Kyocera, Microsoft settle patent suit over Android phones

03 Jul 2015

Close on the heels of settling a dispute over Android patents, Microsoft and Kyocera, have entered into a patent cross-licensing arrangement about which no details were available.
Microsoft sued Japanese electronics maker Kyocera over allegations its Android phones violated seven Microsoft patents, in March.

Yesterday, the two companies settled the suit and simultaneously signed an expanded patent-licensing arrangement, according to a very brief press release from Microsoft.

The new patent agreement "enables the companies to use a broader range of each other's technologies in their respective products through a patent cross licence," the press release said.

No further details - including which technologies were being cross-licensed, details of payments etc, were disclosed by the two companies.

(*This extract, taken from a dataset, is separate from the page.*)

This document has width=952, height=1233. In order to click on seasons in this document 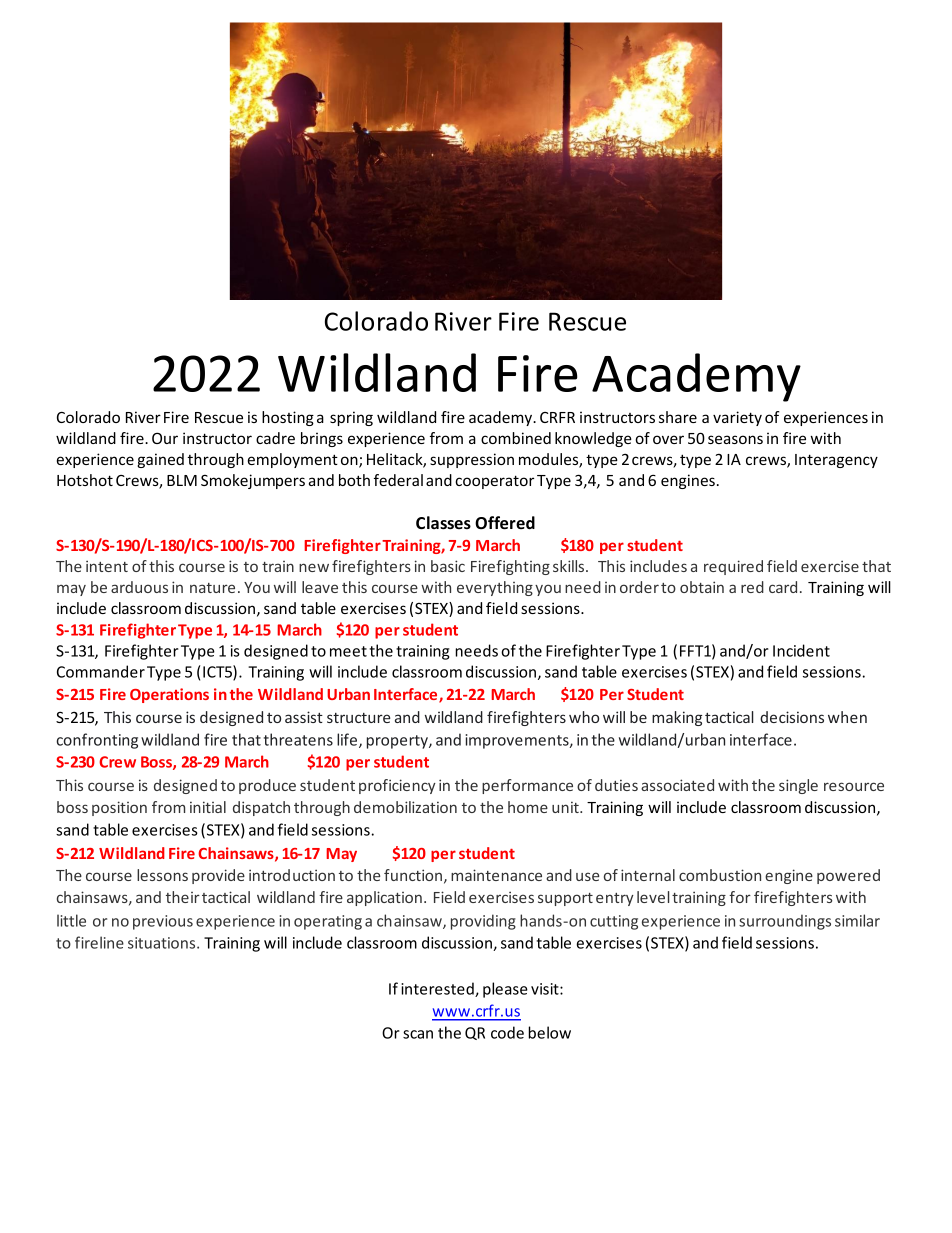, I will do `click(735, 439)`.
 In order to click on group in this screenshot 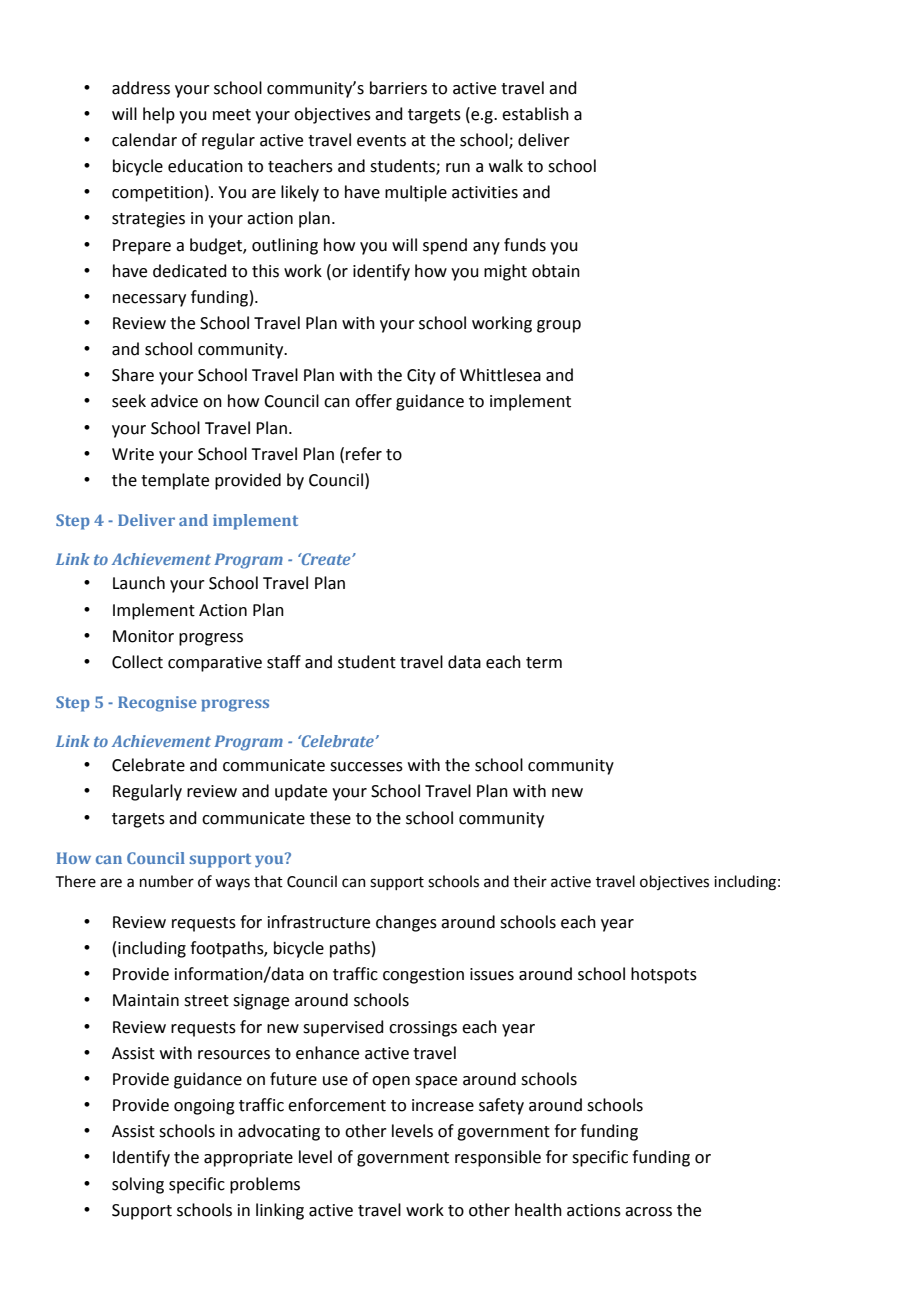, I will do `click(559, 326)`.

According to court documents, Microsoft had claimed it had patented thread scheduling, display sensor, network management and communications technologies, among others.

In March, Microsoft had asked the US District Court in Seattle for a US sales injunction against three Kyocera phones: The Duraforce, Hydro and Brigadier.

Kyocera was not the first Android vendor the software giant had sued over patent-related issues. It also sued Barnes and Noble, Foxconn and Inventec over the Nook reader. After settling with B&N, the company joined forces to create a spinoff. The Nook Media deal was terminated at the end of 2014.

According to commentators, it comes as another win for Microsoft's ongoing practice of seeking patent licences from Android manufacturers. Earlier this year, the company sued Kyocera because of components that formed part of Android that Microsoft claimed infringed on its patents. Licensing patents related to Android was a big business for the company, which, last year revealed that Samsung paid over $1 billion from July 2012 to June 2013 as part of a patent licensing deal.

Microsoft and Samsung settled their own litigation over licence payments for Android-related patents in February.

Microsoft had signed a number of other cross-licensing agreements this year, including one with Taiwanese manufacturer Qisda and another with Melco Group, the parent company of electronics maker Buffalo.